Objective 1:
Update the dataset entries starting at the line containing "This screenshot has height=1131, width=671." and ending at the line containing "The image size is (1440, 808). pos(1392,764)", putting "Close" in place of "Cancel" and keeping all else unchanged; return only those lines.

-- Begin Selected passage --

Annul[led] Commission Decision C (96) 2208 of 6 September 1996;
…
3.
Order[ed] the Commission to pay the costs in Case T-191/96 …’.
The appeal
9
The Commission claims that the Court of Justice should:
–
set aside the contested judgment and declare the action brought by Succhi di Frutta in Case T-191/96 inadmissible;
–
in the alternative, set aside the contested judgment on substantive grounds and declare the action brought by Succhi di Frutta
in Case T-191/96 unfounded;
–
in the further alternative, set aside the contested judgment and refer the case back to the Court of First Instance so that
it may give a ruling on the merits in the light of the information that the Court of Justice will have provided;
–
order Succhi di Frutta to pay the costs of the present proceedings and of the proceedings at first instance relating to Case
T-191/96.
10
Succhi di Frutta contends that the Court of Justice should:
–
declare inadmissible, whether in whole or in part, the pleas in law raised by the Commission in the appeal against the judgment
of the Court of First Instance of 14 October 1999 in Joined Cases T-191/96 and T-106/97, specifically as regards Case T-191/96;
–
in the alternative, dismiss the appeal as unfounded;
–
order the Commission to pay the costs in their entirety.
11
The Commission bases its appeal on five pleas in law alleging that:
–
the principle of equal treatment as between unsuccessful and successful tenderers has been misapplied, thus prompting the
Court of First Instance to hold incorrectly that the action brought by Succhi di Frutta was admissible;
–
the grounds of the contested judgment are incorrect and contradictory as regards the conclusions which the Court of First
Instance drew from that principle regarding the merits of the case;
–
the Court of First Instance made an error of interpretation when it held that Succhi di Frutta was individually concerned
by the Decision of 6 September 1996 because it had taken part in the procedure for the adoption of that decision;
–
the Court of First Instance has misinterpreted the concept of an interest in bringing proceedings as regards Succhi di Frutta
and the scope of Article 233 EC, and that
–
the Court of First Instance has misinterpreted the rules relating to the withdrawal of fruit provided for by the common organisation
of the market in fruit and vegetables, thus prompting that Court to deny any lack of availability of apples to be used as
payment for the products to be supplied by the successful tenderers.

-- End Selected passage --

Objective 2:
Translate this sentence from the court judgment excerpt into Spanish: "Succhi di Frutta contends that the Court of Justice should: declare inadmissible, whether in whole or in part, the pleas in law raised by the Commission in the appeal against the judgment of the Court of First Instance of 14 October 1999 in Joined Cases T-191/96 and T-106/97, specifically as regards Case T-191/96; in the alternative, dismiss the appeal as unfounded; order the Commission to pay the costs in their entirety."

-- Begin Provided material --

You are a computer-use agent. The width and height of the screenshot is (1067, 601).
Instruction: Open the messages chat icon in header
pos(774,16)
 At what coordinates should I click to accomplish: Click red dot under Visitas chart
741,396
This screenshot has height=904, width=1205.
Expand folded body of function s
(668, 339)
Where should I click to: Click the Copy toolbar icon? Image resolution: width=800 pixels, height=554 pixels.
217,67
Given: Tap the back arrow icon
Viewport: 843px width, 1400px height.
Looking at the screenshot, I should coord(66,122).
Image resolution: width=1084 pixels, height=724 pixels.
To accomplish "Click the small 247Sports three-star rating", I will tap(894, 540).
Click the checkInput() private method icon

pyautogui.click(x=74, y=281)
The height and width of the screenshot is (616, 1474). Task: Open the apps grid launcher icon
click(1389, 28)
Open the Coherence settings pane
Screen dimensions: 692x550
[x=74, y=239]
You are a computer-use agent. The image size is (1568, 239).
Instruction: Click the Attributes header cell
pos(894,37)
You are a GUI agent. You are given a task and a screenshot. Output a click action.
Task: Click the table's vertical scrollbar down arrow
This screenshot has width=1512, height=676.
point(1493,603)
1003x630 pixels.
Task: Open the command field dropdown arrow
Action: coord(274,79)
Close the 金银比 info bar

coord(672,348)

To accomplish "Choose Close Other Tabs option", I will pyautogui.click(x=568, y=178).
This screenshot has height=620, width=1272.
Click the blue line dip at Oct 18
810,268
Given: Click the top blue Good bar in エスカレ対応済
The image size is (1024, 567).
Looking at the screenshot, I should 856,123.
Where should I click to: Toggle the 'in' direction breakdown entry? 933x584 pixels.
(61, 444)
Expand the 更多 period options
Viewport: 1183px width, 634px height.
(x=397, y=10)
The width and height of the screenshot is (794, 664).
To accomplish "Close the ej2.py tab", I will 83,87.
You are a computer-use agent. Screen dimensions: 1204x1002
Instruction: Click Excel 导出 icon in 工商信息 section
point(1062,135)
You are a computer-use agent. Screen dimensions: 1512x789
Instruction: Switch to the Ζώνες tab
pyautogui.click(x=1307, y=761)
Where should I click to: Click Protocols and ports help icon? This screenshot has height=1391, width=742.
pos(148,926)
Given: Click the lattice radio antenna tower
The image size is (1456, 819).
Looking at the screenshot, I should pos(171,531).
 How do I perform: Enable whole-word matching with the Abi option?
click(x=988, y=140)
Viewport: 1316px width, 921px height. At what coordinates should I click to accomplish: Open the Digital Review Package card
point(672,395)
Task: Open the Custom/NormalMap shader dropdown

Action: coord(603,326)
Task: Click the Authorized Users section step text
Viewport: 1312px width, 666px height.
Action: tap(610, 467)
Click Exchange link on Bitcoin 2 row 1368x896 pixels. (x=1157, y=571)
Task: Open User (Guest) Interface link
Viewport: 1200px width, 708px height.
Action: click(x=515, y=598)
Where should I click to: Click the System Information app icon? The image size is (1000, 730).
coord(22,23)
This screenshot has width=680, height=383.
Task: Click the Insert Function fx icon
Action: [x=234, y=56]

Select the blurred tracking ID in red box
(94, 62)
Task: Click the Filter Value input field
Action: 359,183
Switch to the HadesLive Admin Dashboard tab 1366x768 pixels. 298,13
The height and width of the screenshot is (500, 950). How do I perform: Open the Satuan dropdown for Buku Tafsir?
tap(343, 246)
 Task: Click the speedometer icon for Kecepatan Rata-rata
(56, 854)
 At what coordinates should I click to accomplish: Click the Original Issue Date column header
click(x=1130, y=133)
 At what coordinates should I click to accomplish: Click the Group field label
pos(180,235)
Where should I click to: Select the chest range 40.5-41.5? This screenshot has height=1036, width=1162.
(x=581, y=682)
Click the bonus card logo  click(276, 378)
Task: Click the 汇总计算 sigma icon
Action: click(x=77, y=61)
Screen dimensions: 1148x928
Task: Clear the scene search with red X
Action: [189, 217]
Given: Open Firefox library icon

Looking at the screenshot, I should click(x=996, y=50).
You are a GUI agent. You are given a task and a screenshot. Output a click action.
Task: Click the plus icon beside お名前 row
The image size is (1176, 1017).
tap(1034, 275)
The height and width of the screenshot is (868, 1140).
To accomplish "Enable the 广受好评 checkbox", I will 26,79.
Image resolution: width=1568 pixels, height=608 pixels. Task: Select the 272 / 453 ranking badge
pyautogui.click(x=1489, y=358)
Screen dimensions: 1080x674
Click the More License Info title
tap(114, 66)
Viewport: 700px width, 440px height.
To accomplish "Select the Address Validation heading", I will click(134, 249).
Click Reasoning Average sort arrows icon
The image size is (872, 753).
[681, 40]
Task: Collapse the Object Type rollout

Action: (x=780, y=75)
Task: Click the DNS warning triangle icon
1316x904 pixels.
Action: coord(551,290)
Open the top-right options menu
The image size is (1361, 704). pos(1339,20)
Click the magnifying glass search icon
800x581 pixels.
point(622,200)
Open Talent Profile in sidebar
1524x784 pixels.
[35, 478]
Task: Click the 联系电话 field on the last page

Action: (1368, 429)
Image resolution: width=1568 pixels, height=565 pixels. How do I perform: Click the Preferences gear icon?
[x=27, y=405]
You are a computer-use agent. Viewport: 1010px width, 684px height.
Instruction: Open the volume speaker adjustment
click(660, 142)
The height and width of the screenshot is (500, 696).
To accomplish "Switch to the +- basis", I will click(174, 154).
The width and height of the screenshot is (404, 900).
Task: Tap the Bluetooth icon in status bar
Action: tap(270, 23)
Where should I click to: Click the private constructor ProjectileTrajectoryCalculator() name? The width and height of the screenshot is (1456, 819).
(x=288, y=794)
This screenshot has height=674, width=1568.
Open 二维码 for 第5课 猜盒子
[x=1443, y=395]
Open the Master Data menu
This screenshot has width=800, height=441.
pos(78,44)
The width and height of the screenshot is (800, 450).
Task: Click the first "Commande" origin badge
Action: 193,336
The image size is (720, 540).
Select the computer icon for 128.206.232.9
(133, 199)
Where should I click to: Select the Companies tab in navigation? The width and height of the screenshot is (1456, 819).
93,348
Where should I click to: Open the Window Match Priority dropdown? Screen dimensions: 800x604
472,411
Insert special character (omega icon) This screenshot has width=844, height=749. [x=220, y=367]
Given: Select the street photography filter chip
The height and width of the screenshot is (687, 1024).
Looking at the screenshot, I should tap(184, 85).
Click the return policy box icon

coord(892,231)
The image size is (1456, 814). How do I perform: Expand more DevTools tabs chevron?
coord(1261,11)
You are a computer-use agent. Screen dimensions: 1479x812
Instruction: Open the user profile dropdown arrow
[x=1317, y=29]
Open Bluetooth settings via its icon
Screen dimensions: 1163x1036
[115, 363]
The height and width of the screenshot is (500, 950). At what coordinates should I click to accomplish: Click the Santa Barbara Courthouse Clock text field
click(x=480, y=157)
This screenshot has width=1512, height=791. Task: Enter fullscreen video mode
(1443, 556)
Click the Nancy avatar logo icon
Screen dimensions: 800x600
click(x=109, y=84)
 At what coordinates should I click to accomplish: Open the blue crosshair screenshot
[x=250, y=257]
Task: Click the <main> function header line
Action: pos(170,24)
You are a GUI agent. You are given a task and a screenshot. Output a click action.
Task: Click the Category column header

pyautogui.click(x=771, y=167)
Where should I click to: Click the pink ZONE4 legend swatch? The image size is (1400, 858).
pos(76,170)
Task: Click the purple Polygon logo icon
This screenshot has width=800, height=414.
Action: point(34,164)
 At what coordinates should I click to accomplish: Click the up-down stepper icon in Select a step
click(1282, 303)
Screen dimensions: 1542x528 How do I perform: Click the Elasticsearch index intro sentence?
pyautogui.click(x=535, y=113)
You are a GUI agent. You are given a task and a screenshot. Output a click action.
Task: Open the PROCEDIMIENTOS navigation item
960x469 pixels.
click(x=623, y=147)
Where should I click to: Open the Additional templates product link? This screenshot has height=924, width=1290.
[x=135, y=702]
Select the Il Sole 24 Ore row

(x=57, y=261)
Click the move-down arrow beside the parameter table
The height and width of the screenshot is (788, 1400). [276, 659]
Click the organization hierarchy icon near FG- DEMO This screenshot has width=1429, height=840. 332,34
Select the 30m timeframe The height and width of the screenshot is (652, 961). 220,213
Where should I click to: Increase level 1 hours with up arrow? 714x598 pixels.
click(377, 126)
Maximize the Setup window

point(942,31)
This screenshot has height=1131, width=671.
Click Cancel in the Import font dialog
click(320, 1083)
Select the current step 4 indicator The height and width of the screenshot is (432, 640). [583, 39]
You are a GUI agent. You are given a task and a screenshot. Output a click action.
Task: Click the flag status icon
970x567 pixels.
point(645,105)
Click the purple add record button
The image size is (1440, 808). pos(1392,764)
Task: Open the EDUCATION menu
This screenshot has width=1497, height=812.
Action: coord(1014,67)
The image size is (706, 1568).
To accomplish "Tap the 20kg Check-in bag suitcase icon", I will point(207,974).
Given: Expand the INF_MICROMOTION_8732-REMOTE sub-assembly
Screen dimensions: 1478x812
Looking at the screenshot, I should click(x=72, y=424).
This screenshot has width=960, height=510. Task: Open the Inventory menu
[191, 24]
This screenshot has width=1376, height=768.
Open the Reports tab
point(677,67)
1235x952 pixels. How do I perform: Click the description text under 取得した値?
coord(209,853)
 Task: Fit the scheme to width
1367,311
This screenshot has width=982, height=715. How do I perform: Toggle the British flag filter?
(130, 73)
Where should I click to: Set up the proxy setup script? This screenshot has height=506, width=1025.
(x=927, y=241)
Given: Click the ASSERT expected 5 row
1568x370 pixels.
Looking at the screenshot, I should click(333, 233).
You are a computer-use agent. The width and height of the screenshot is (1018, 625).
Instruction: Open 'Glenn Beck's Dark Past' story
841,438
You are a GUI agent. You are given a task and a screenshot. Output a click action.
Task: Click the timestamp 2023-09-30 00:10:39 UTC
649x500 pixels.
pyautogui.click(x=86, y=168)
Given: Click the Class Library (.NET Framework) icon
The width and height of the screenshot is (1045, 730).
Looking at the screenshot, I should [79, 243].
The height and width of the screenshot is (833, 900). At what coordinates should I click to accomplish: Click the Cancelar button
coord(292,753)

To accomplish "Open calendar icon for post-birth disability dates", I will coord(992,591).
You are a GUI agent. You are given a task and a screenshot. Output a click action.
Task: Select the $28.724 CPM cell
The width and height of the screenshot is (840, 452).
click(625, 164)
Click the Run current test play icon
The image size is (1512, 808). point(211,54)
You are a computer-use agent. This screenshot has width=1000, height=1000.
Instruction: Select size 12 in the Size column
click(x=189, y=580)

-- End Provided material --

Written answer 1:
This screenshot has height=1131, width=671.
Click Close in the Import font dialog
click(320, 1083)
Select the current step 4 indicator The height and width of the screenshot is (432, 640). [583, 39]
You are a GUI agent. You are given a task and a screenshot. Output a click action.
Task: Click the flag status icon
970x567 pixels.
point(645,105)
Click the purple add record button
The image size is (1440, 808). pos(1392,764)

Written answer 2:
Succhi di Frutta solicita al Tribunal de Justicia que: declare la inadmisibilidad, total o parcial, de los motivos invocados por la Comisión en el recurso de casación contra la sentencia del Tribunal de Primera Instancia de 14 de octubre de 1999 en los asuntos acumulados T-191/96 y T-106/97, concretamente en lo que respecta al asunto T-191/96; con carácter subsidiario, desestime el recurso de casación por infundado; condene a la Comisión al pago de la totalidad de las costas.